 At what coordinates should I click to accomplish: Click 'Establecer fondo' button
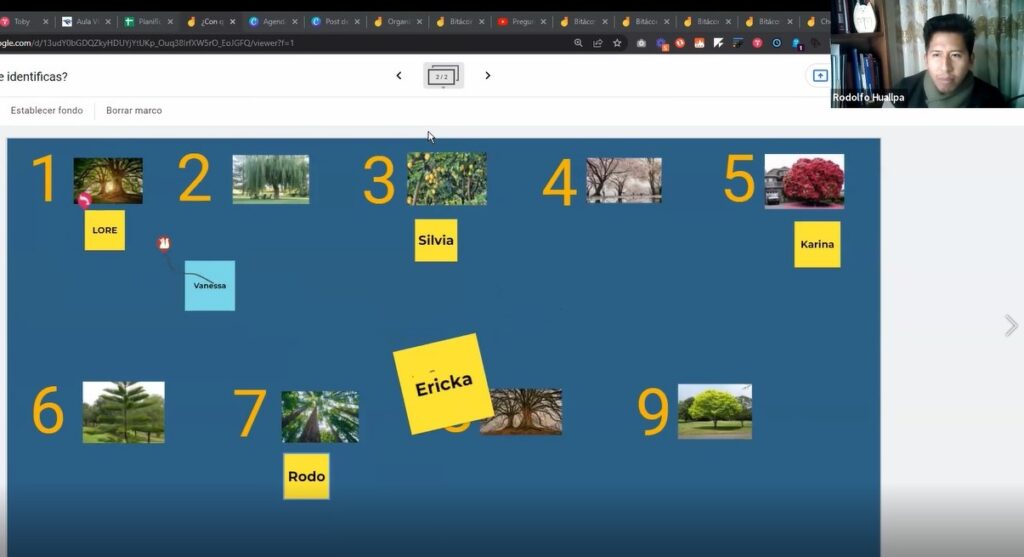tap(47, 111)
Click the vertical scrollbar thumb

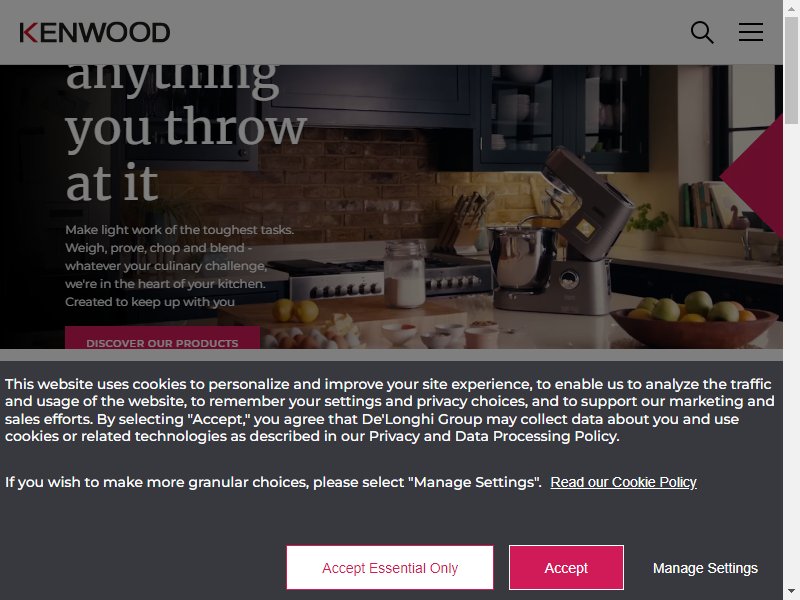pos(791,70)
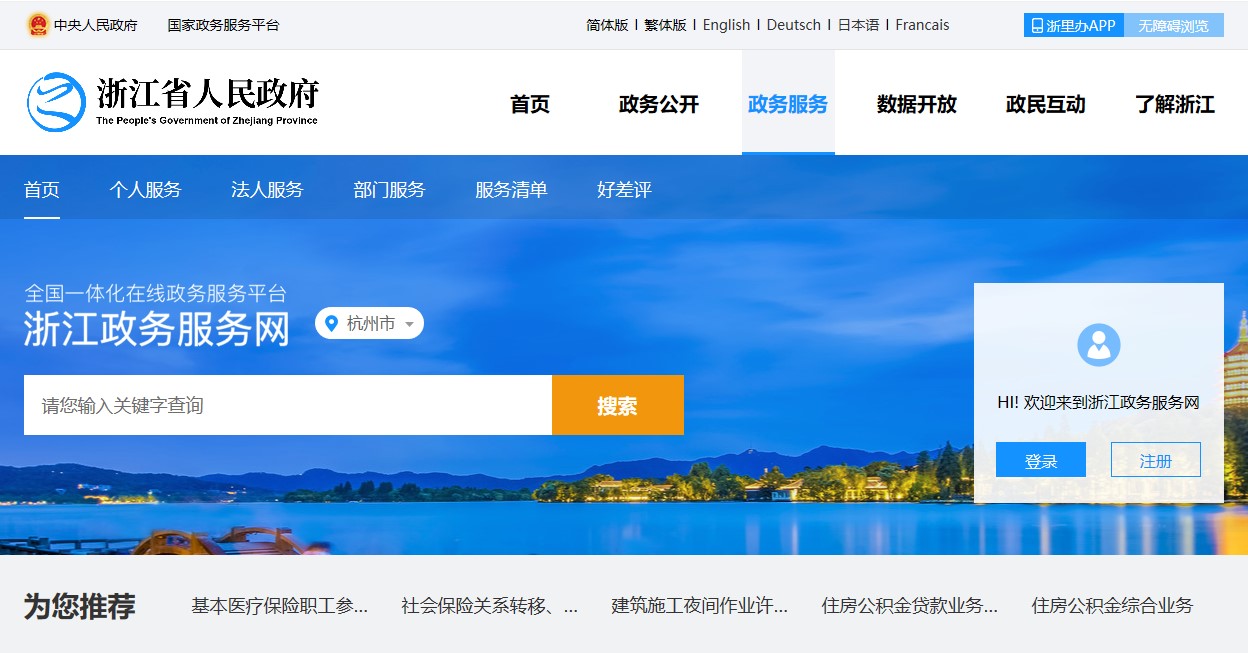Open the 国家政务服务平台 portal
Screen dimensions: 1248x653
click(223, 24)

::::::::

What needs to be done: Exactly as written, please copy out the whole set of records, skipping images.

Answer to this exercise:
 At what coordinates should I click to accomplish: Click 'Establecer fondo' button
tap(47, 111)
Click the vertical scrollbar thumb

pos(791,70)
Open the 国家政务服务平台 portal
Screen dimensions: 1248x653
click(223, 24)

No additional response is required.